THE RECORDS:
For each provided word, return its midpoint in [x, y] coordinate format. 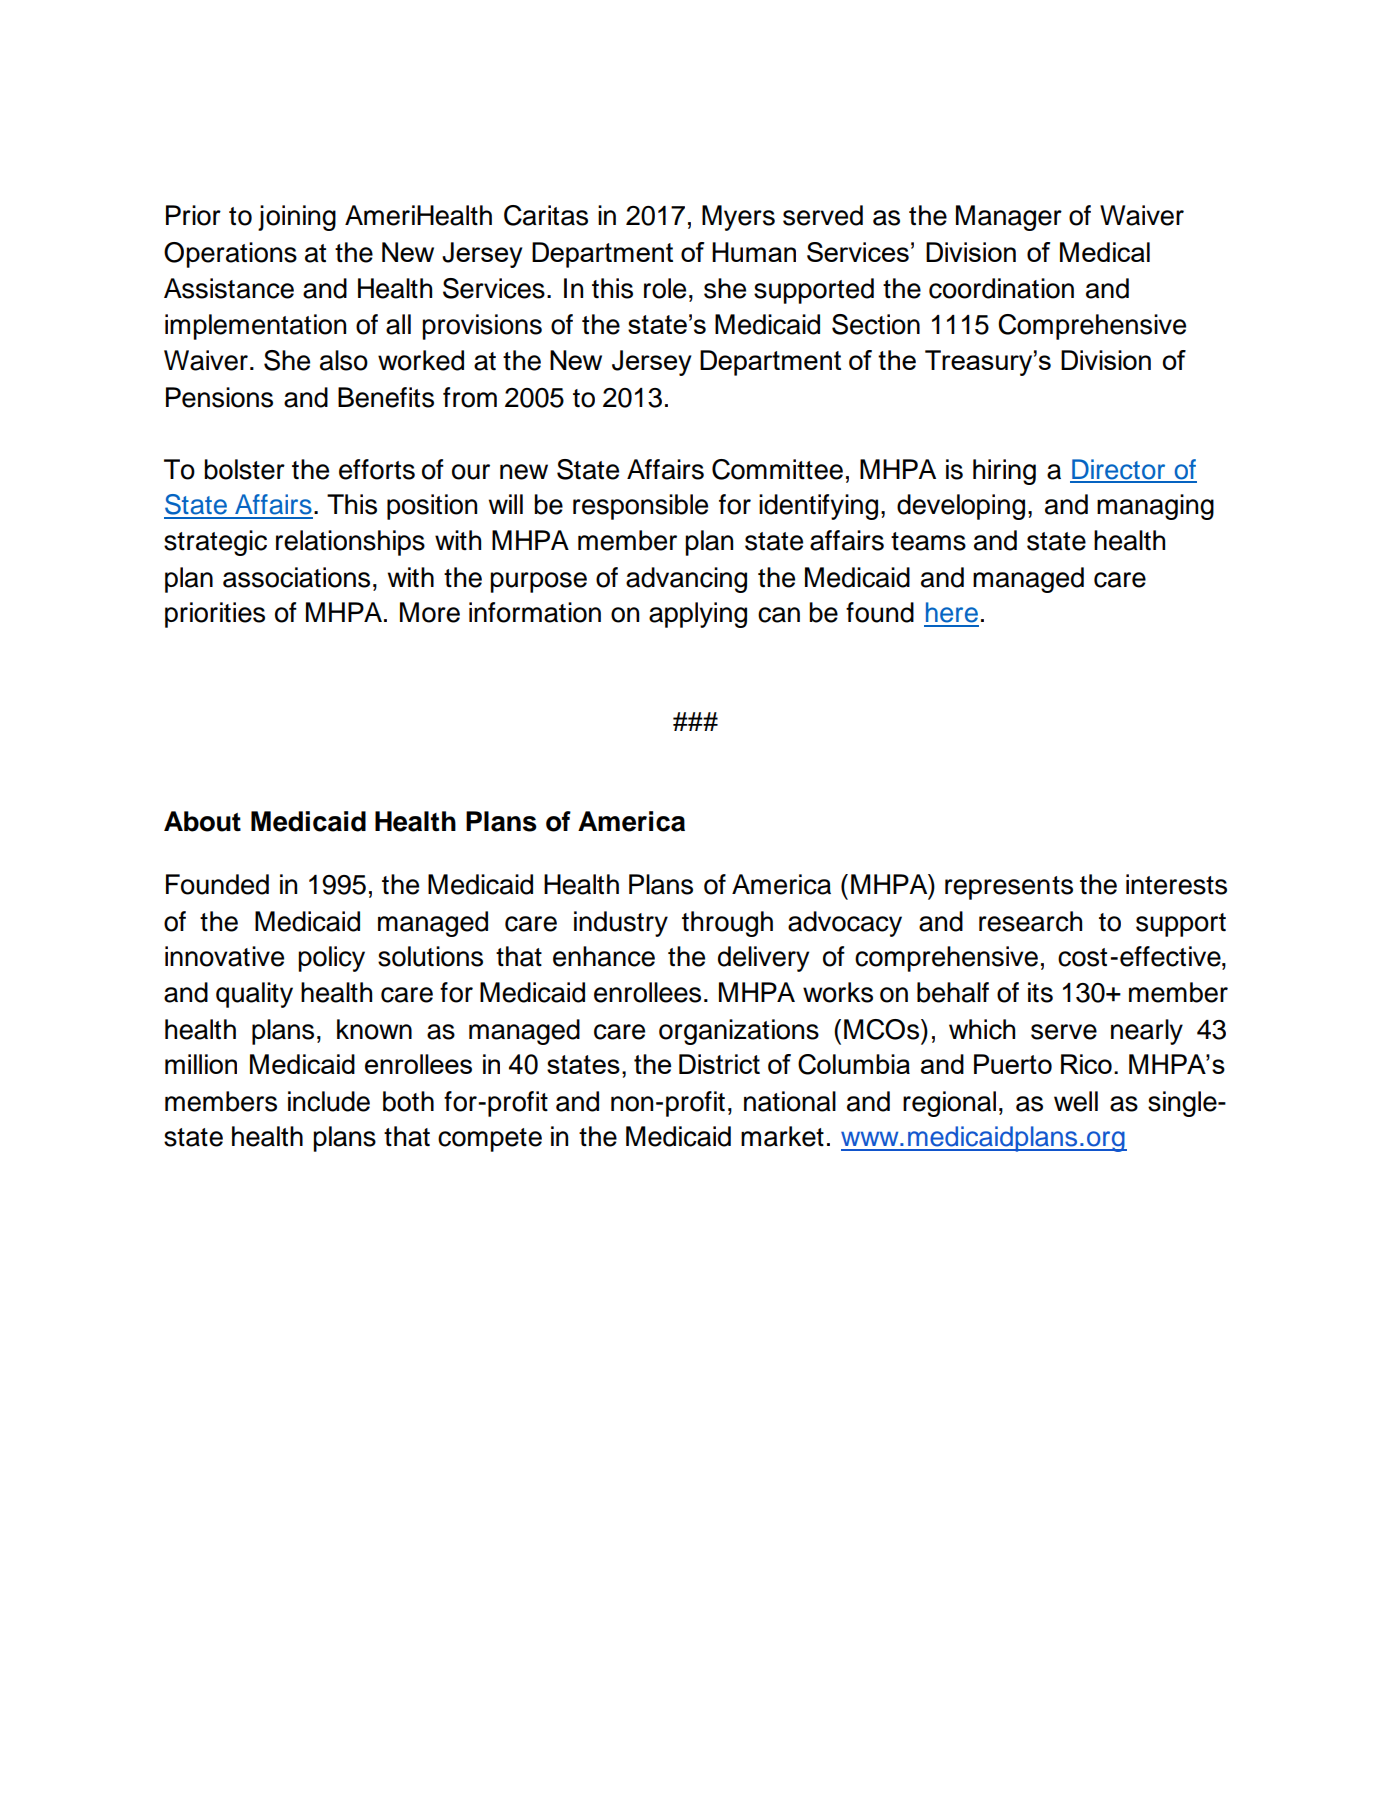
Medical [1105, 252]
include [329, 1101]
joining [297, 218]
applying [698, 615]
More [430, 612]
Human [754, 252]
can [779, 615]
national [790, 1101]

EXERCISE TASK: Copy out the material above with "midpoint" changed to "center" and every other part kept the same. Leave out the pictures.

RESULT FOR THIS TASK:
For each provided word, return its center in [x, y] coordinate format. 
Medical [1105, 252]
include [329, 1101]
joining [297, 218]
applying [698, 615]
More [430, 612]
Human [754, 252]
can [779, 615]
national [790, 1101]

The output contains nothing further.